In Tuesday's "A Brief Recap of My More Optimistic Market View", I wrote that I fully respected the difficulty of achieving a soft landing but I defended my view of a mild and brief recession by highlighting the following:
-- Strength in our corporations and in the American consumer.
-- A strong industrial/corporate base that has generally improved their balance sheets by rolling over into inexpensive debt over the last five years, and has maintained high profits and profit margins.
-- Consumers have over $2 trillion of excess savings and a cushion of sizeable -- all-time record -- unrealized/imbedded gains in the nation's housing stock.
-- A still robust and tight labor market -- with solid wage increases is a highlight of the last several years.
-- As noted in my recent posts, some important components of inflation have recently moderated -- as the prices of essential commodities have fallen considerably over the last 2 1/2 weeks.
-- Interest rates may have peaked.
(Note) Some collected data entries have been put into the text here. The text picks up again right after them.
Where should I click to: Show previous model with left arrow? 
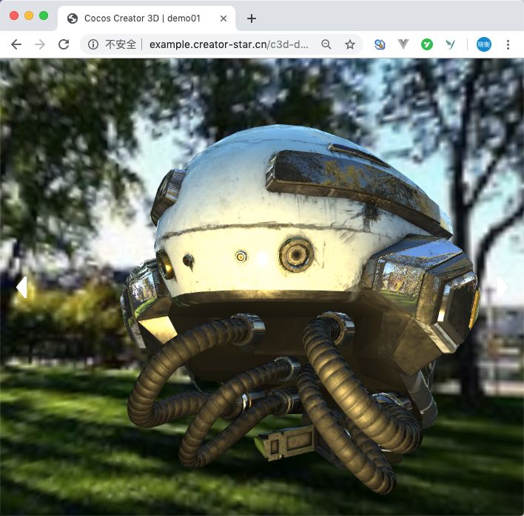tap(21, 287)
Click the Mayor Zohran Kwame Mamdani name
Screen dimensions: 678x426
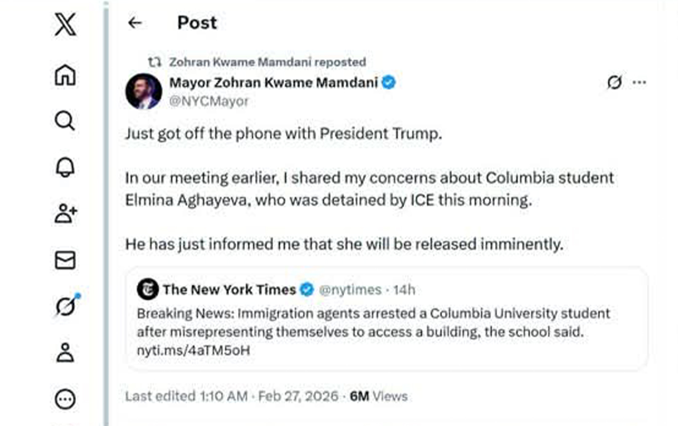[274, 83]
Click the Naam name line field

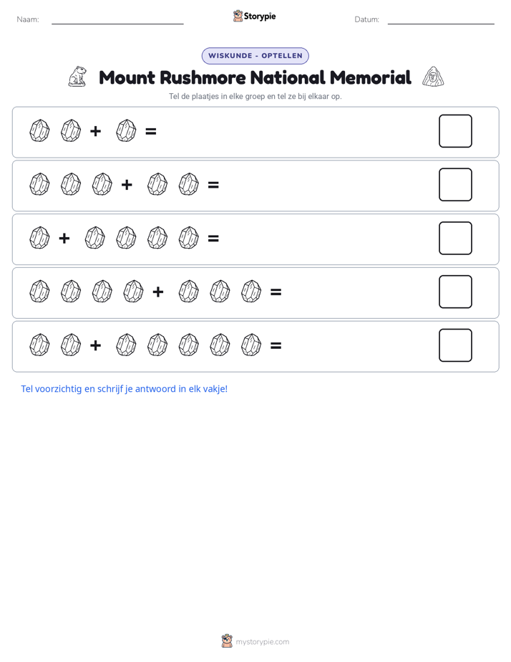[x=117, y=20]
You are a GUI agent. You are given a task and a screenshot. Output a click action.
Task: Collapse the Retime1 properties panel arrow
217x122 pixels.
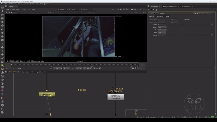pyautogui.click(x=149, y=13)
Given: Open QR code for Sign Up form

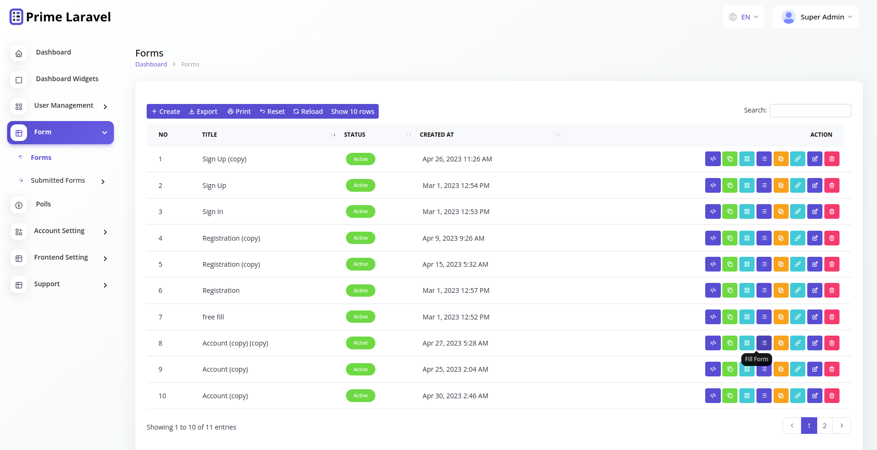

The yield on the 10-year U.S. note has fallen by almost 40 basis points from the high in early June.
-- Developing signposts that the supply-chain disruptions are slowly behind resolved.
As to the boldfaced factor (above) -- the immensity of the unrealized gains in the housing stock and the record untapped housing equity -- are ballasts to containing foreclosure issues and, in the fullness of time, a beneficiary factor in the trajectory of personal consumption and domestic economy growth.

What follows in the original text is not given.